Joe Biden’s presidency is mercifully over. However, his damaging policies are still with us — as a recent announcement from Medicare officials made clear.
In mid-January, they selected 15 drugs for the second round of the Medicare Drug Price Negotiation program, which was authorized by the Inflation Reduction Act, Biden’s signature legislative achievement.
The IRA is upending Medicare, even though price controls on the 10 drugs selected in the program’s first round haven’t gone into effect. Seniors are facing substantial premium increases, fewer drug coverage options, and more insurer red tape as a result of the IRA.
It’s up to President Trump and congressional Republicans to roll back the IRA’s worst provisions before they do any more damage.
The IRA’s redesign of Medicare has sent seniors’ monthly premiums soaring. From 2023 to 2024, monthly premiums for Medicare prescription drug plans jumped by 21 percent. They would have climbed more this year if the Biden administration hadn’t orchestrated a multibillion-dollar insurer bailout last summer.
That bailout is unsustainable, though, so seniors should brace for more pain in coming years.
Even as premiums have risen, many insurers have left the Medicare market. There are 35 percent fewer standalone Part D prescription drug insurance plans offered in 2025 than in 2024.
Seniors are feeling this corporate squeeze in the care they receive. This year’s Part D plans feature more “utilization management” constraints — a fancy term for putting up roadblocks to essential medications. Insurers notoriously impose “prior authorization” requirements and “step therapy,” which forces patients to “fail first” with less effective drugs before being able to access the treatments their doctors recommended.
And that is before we get to the IRA’s central feature — price controls on prescription drugs.
The IRA divides drugs into two classes — and gives injectable “biologics” four additional years of exemption from price controls compared to “small molecule” treatments that typically come in pill form.
The exemption periods are a tacit acknowledgment that price controls deter investment in new medication. The disparate treatment means drug developers have a massive incentive to work on new biologics.

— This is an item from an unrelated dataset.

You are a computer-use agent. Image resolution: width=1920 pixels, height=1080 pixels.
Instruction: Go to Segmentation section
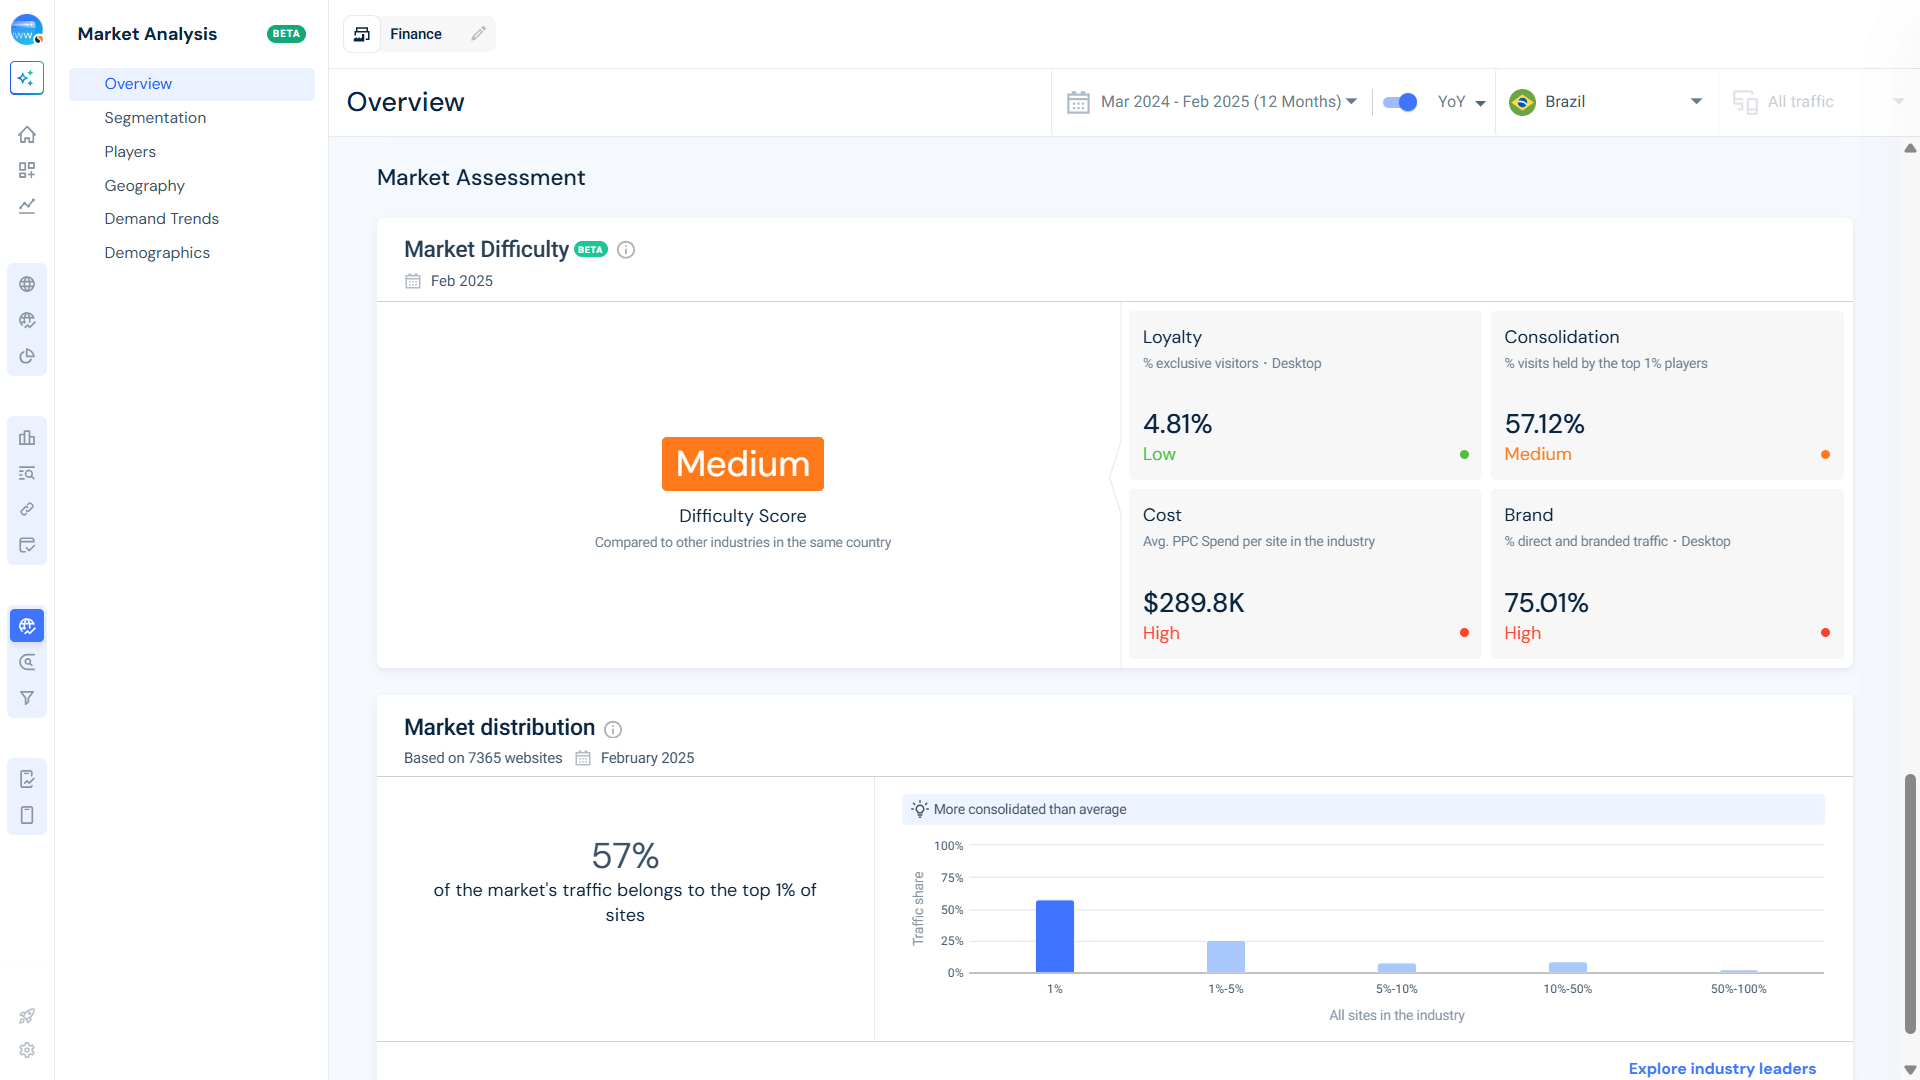click(155, 118)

Ever since the IRA became law, laboratories have shifted research and development funding away from potentially life-saving small molecule drugs. Life sciences companies have delayed the development of medicines and halted early stage cancer therapy trials.
A University of Chicago analysis estimates this disparity will prevent Food and Drug Administration approval of 188 small molecule treatments and indications, costing patients an astonishing 116 million life-years lost!
Seniors deserve better. And Congress can do better by passing the Ensuring Pathways to Innovative Cures Act, which would give small molecules the same 13-year exemption from price controls as biologics.
The Biden administration is over. While undoing its full damage may take years, passing the EPIC Act would be a good place to start.